— Problem statement —
The number of lines containing the word "will" is all you should give; count them in the records below.

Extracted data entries
==============================

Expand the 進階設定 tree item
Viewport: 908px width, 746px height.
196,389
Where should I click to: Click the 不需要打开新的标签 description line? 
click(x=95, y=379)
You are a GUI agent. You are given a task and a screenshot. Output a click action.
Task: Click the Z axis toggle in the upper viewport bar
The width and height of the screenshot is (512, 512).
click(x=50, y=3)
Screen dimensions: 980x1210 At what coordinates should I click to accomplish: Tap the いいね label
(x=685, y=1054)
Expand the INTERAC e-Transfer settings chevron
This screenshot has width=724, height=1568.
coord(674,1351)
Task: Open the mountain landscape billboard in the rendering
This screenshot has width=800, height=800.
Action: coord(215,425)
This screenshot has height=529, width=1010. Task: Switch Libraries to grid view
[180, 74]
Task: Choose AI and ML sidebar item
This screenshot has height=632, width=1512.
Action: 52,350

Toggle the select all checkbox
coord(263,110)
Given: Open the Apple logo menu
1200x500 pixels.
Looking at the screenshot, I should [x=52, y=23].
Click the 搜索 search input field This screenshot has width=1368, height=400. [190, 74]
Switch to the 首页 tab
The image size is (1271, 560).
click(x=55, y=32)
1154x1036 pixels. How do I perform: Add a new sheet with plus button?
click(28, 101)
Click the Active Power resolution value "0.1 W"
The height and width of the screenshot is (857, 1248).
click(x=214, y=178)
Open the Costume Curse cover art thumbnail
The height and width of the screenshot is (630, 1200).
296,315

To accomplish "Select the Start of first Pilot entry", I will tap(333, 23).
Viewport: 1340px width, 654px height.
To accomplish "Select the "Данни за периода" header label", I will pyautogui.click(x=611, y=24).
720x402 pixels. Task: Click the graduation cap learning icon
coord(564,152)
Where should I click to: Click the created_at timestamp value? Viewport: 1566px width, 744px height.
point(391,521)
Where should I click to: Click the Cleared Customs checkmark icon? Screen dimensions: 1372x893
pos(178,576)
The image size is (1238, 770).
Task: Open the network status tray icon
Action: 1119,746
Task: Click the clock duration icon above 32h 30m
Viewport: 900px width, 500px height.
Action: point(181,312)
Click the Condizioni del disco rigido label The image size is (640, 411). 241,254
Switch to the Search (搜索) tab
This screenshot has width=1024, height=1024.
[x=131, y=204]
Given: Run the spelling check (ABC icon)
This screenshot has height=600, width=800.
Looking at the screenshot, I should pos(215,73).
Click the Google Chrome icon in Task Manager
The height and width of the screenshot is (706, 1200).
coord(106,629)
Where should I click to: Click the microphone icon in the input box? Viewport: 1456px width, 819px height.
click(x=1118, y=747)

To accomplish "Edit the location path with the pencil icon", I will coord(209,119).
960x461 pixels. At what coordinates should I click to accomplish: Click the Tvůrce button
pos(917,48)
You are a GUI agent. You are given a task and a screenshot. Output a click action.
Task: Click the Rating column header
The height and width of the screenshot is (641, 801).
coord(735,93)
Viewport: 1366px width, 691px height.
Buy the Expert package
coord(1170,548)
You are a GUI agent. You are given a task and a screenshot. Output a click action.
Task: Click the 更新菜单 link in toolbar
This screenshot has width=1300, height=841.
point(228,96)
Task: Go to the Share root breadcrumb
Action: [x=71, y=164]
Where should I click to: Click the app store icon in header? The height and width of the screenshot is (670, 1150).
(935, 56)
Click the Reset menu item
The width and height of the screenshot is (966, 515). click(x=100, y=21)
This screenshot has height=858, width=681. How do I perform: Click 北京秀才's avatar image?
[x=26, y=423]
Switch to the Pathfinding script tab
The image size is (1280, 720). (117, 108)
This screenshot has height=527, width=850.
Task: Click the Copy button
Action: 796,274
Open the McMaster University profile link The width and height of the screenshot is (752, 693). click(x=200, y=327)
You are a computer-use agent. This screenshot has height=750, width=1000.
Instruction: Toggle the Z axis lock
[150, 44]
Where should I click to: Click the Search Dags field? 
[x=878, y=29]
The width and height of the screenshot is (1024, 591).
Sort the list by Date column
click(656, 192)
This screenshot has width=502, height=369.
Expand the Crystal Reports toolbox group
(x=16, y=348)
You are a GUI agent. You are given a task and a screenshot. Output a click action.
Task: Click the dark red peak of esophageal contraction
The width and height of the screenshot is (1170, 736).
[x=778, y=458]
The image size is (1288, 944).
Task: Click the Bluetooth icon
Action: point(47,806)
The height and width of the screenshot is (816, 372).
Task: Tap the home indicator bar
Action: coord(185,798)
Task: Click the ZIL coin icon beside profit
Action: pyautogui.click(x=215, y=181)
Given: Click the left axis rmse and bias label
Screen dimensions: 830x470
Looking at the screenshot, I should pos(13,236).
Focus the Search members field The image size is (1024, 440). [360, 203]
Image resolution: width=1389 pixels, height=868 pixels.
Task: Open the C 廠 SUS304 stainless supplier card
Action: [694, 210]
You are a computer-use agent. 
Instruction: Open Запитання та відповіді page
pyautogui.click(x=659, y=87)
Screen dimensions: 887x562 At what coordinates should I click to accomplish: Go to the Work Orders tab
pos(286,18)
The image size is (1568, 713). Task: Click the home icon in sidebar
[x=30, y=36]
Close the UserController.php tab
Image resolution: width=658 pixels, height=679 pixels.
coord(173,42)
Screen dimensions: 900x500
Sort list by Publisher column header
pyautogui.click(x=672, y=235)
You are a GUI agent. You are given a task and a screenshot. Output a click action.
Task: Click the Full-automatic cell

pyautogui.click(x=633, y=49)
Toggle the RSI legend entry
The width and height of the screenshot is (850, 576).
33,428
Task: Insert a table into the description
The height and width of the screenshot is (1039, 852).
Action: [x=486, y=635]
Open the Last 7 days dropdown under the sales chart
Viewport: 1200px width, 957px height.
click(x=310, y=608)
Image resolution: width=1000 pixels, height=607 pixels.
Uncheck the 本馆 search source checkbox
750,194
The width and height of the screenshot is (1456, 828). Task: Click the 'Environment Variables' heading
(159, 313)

==============================

— Response box —
3